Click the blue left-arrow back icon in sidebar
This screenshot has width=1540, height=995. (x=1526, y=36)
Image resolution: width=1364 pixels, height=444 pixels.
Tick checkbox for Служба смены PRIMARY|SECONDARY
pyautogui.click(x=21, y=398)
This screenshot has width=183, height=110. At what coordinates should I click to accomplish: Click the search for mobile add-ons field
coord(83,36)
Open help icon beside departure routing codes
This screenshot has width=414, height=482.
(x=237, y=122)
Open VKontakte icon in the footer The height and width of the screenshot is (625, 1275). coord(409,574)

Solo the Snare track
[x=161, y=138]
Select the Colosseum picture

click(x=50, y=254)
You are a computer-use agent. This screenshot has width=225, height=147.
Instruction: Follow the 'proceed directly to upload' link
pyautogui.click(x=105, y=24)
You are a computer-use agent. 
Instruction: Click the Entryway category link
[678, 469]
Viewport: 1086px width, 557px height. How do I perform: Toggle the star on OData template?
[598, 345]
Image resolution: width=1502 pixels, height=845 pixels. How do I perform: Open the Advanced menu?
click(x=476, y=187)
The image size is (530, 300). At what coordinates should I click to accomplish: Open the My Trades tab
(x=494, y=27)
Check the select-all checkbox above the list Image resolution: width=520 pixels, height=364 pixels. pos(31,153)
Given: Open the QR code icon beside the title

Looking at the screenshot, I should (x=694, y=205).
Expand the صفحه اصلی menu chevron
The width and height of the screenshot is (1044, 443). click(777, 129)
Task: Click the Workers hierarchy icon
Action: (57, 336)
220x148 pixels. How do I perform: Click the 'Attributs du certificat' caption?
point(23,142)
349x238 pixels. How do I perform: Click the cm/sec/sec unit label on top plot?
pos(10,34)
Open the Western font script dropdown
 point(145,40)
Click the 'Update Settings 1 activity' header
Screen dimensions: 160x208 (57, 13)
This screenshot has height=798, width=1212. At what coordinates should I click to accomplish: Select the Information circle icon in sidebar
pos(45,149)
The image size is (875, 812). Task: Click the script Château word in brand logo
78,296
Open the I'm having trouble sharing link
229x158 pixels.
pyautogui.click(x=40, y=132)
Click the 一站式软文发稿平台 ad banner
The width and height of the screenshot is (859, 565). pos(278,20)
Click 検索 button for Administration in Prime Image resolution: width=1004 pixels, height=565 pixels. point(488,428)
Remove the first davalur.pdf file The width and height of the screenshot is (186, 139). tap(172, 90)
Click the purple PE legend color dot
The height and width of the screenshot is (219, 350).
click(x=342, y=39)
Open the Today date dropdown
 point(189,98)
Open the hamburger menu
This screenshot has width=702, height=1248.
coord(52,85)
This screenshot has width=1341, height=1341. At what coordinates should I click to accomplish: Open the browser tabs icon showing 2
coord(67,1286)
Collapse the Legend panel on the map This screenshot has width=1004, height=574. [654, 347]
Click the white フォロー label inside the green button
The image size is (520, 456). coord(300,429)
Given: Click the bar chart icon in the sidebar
⁂
Starting at the line that contains "Open the Western font script dropdown" and ending at the line that contains "click(x=342, y=39)", reproduce those lines with "header" replaced by "heading" and nothing else altered.

Open the Western font script dropdown
 point(145,40)
Click the 'Update Settings 1 activity' heading
Screen dimensions: 160x208 (57, 13)
This screenshot has height=798, width=1212. At what coordinates should I click to accomplish: Select the Information circle icon in sidebar
pos(45,149)
The image size is (875, 812). Task: Click the script Château word in brand logo
78,296
Open the I'm having trouble sharing link
229x158 pixels.
pyautogui.click(x=40, y=132)
Click the 一站式软文发稿平台 ad banner
The width and height of the screenshot is (859, 565). pos(278,20)
Click 検索 button for Administration in Prime Image resolution: width=1004 pixels, height=565 pixels. point(488,428)
Remove the first davalur.pdf file The width and height of the screenshot is (186, 139). tap(172, 90)
Click the purple PE legend color dot
The height and width of the screenshot is (219, 350).
click(x=342, y=39)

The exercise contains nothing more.